信仰に篤く高潔なヨブは、罪もないのに家族や財産を全て失い、業病に苦しめられる。それでもなお忠実な神の僕であり続けられるのか……? ヨブ記の問いは旧約時代のユダヤ人に止まらない普遍性を持っていたため、幾多の哲学者や宗教者によって追究され、重要な文学作品を生み出すインスピレーションの源にもなった。とはいえ、ヨブの問いかけは、何よりバビロン捕囚以降の苦しみの中にあるユダヤ人にとって切実なものだった。

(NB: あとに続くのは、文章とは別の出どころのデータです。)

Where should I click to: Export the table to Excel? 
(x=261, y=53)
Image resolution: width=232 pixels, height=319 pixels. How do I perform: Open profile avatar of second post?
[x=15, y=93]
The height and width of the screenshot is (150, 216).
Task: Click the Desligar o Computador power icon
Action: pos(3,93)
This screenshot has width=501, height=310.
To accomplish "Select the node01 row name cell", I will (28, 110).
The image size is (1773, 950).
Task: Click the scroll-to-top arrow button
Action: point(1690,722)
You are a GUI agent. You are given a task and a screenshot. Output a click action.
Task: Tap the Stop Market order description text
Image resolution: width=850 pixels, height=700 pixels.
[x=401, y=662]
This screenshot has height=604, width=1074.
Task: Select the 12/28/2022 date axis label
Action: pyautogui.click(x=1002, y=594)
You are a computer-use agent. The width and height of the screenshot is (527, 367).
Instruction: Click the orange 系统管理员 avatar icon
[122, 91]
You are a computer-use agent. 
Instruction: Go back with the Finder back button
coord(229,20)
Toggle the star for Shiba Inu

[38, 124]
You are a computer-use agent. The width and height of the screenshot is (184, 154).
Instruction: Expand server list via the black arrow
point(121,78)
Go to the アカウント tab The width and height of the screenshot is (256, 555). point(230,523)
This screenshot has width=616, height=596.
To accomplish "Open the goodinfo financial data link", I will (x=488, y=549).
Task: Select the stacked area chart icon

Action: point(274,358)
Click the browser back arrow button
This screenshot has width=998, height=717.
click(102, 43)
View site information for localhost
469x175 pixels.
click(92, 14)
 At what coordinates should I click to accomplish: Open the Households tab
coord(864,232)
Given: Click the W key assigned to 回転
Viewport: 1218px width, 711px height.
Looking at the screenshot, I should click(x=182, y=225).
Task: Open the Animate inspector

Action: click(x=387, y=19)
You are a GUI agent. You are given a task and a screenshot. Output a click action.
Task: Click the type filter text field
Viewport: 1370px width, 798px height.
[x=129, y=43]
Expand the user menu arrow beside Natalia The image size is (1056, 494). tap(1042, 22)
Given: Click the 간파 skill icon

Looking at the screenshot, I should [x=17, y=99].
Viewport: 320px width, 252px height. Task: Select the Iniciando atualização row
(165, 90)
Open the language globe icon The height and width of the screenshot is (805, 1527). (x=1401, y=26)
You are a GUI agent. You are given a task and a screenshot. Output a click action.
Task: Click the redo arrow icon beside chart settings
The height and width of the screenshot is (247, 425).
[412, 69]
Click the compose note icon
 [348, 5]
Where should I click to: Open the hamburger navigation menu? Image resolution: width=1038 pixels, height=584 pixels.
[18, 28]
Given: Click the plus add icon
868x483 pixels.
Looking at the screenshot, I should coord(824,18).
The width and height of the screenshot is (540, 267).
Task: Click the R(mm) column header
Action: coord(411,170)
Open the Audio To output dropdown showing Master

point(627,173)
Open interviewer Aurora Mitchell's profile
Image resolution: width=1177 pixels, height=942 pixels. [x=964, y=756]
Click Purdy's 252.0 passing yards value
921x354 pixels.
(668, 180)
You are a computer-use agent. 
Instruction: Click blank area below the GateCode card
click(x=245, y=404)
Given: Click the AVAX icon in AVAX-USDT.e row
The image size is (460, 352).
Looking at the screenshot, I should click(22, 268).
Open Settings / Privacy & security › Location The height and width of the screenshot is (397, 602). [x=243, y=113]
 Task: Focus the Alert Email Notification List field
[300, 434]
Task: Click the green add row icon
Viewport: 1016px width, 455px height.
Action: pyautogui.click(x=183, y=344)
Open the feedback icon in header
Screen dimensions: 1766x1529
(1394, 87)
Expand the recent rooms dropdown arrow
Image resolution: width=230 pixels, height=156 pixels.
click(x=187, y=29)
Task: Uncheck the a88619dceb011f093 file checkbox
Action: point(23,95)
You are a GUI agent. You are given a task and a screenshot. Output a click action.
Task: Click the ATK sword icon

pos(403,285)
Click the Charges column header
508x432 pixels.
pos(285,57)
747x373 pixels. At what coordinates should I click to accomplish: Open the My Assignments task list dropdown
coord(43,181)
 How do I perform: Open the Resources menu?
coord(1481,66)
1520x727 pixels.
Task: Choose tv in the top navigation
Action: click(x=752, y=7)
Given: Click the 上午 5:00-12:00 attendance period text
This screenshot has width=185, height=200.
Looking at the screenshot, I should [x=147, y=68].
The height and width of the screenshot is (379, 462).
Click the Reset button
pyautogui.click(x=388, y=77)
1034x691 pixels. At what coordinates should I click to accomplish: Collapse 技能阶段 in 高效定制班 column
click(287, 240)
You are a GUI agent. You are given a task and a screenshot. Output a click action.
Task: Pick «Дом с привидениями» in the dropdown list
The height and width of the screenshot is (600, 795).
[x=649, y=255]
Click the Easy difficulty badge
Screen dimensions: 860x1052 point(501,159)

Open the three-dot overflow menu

ヨブの不幸は、イスラエル北王国滅亡以降、ヤハウェ信仰の立て直しをはかって来た人々の悲運と見合っている。彼らは周囲の堕落した信仰のあり方を否定して、ユダ王国ヨシア王の元で宗教改革を行い、正しい戒律や依って立つべき民族の歴史を編もうとしていた。だが、そうした試みはバビロニアによる侵略で虚しくなった。異教徒が繁栄を謳歌する一方、ヤハウェ信仰につながる人々は、信心の薄い者も篤い者も等しなみに捕囚やディアスポラという悲運に苦しんだのである。篤信者の立場は、ヨブに相似と言える。彼らが捕囚下で旧約の基を築いたのだった。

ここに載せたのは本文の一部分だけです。